---------- Listed entries ----------

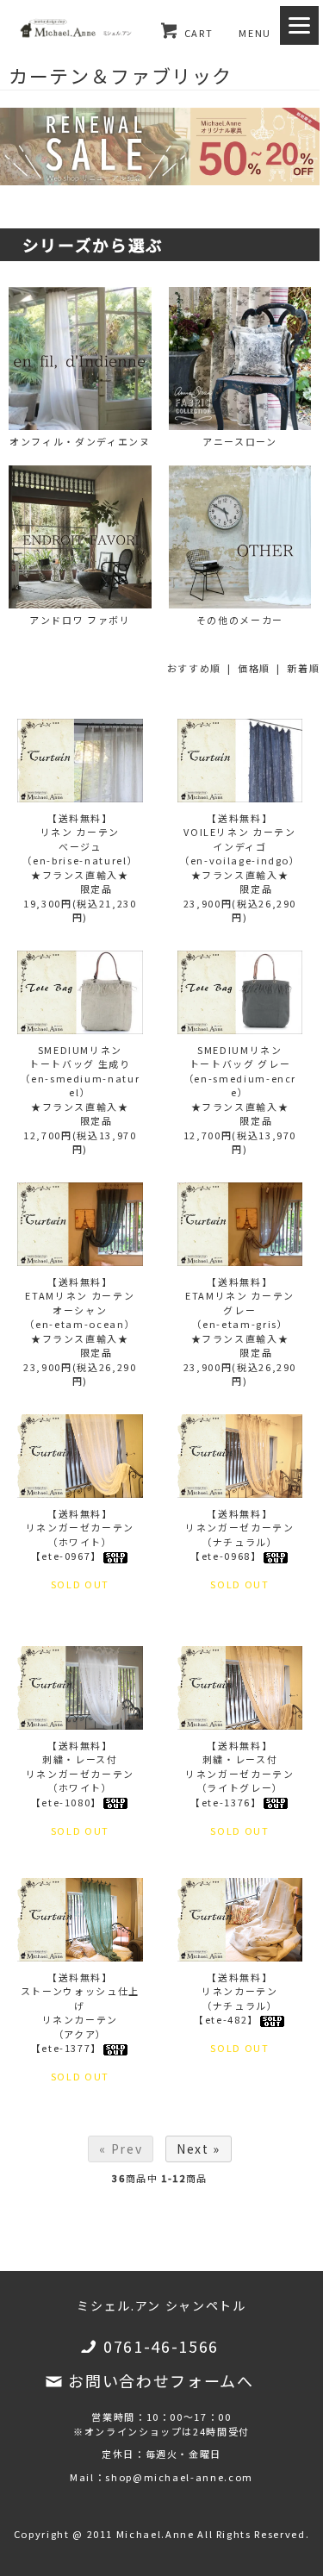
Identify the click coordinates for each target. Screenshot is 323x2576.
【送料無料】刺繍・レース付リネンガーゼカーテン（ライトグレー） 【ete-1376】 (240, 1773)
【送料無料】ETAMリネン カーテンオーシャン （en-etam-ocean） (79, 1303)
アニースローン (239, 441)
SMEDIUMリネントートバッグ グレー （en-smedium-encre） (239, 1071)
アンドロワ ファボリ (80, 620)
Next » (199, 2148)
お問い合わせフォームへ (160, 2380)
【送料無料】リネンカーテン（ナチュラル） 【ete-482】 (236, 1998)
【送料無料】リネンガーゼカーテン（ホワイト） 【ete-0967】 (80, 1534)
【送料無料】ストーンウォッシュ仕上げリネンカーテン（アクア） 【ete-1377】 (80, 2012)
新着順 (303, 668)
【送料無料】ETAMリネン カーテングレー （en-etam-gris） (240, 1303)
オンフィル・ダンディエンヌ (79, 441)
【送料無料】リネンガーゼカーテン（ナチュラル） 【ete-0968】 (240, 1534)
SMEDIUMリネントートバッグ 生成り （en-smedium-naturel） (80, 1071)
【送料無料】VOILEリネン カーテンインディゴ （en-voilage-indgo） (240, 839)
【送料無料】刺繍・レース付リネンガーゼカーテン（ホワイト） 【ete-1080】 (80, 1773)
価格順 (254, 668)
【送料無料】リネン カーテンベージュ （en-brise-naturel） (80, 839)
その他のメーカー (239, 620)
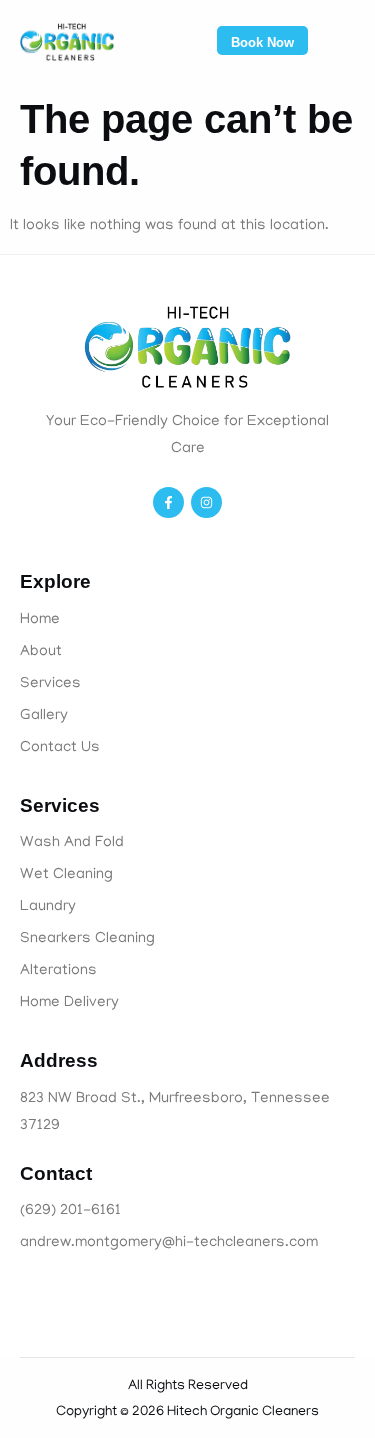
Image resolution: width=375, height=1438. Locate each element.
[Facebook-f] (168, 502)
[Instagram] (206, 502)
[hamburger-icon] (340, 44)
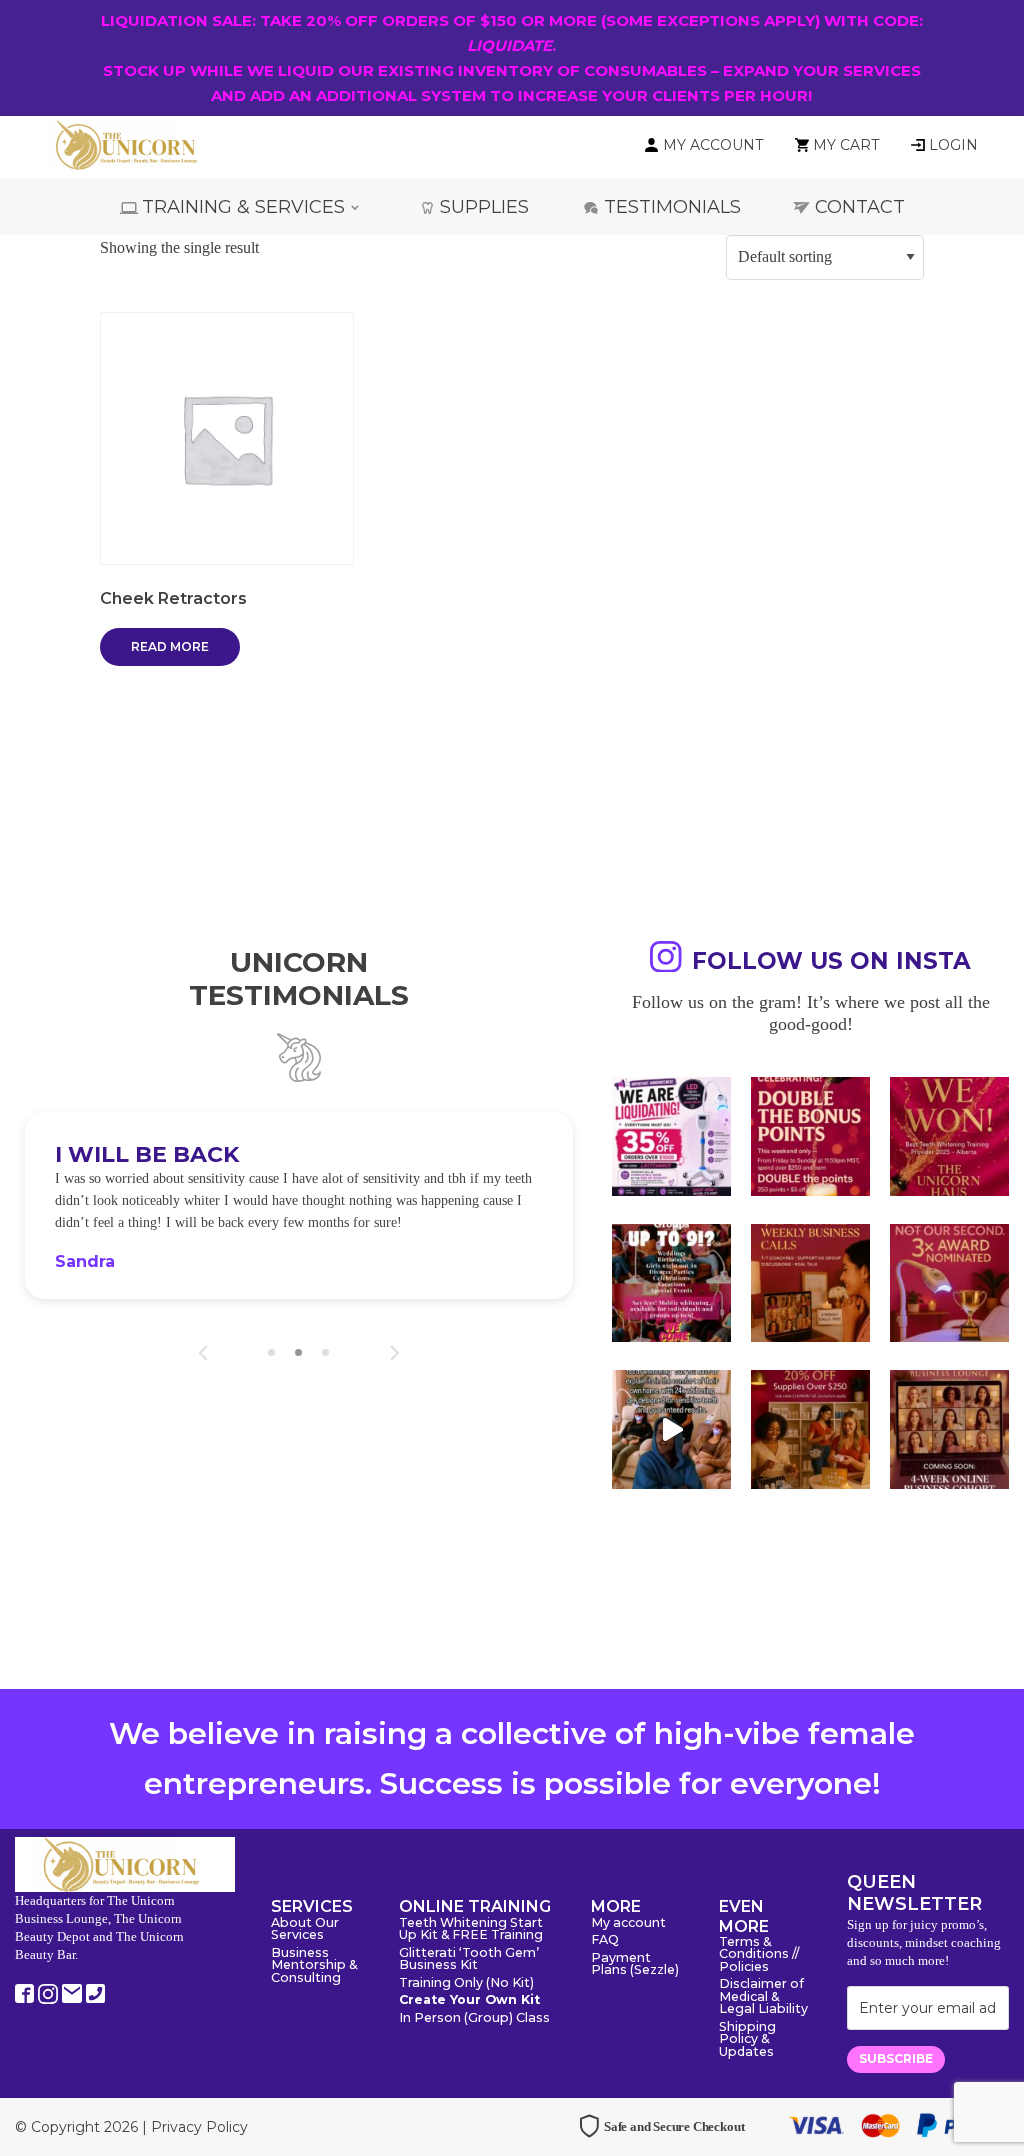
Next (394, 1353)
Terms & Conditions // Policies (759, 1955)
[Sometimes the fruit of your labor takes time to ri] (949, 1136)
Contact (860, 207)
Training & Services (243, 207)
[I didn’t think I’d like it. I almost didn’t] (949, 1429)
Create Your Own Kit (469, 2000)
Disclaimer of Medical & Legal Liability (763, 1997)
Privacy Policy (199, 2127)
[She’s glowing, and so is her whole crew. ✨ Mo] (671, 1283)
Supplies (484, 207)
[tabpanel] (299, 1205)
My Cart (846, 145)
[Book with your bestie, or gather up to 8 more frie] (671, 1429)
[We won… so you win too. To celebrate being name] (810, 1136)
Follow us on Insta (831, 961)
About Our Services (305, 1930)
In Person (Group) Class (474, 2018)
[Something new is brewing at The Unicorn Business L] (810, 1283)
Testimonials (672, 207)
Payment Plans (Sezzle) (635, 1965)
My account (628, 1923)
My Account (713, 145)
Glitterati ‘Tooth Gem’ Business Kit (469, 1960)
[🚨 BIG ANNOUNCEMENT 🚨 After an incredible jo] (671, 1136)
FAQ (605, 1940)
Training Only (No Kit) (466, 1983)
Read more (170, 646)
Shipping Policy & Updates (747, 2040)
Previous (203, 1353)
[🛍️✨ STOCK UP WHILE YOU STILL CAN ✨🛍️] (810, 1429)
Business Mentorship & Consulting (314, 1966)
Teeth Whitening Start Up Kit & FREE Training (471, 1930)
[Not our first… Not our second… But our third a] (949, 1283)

----------

## [Problem details]
Work out how many lines in the material above hold the word "ナチュラル"; answer with the number only.

## [Solved exercise]
2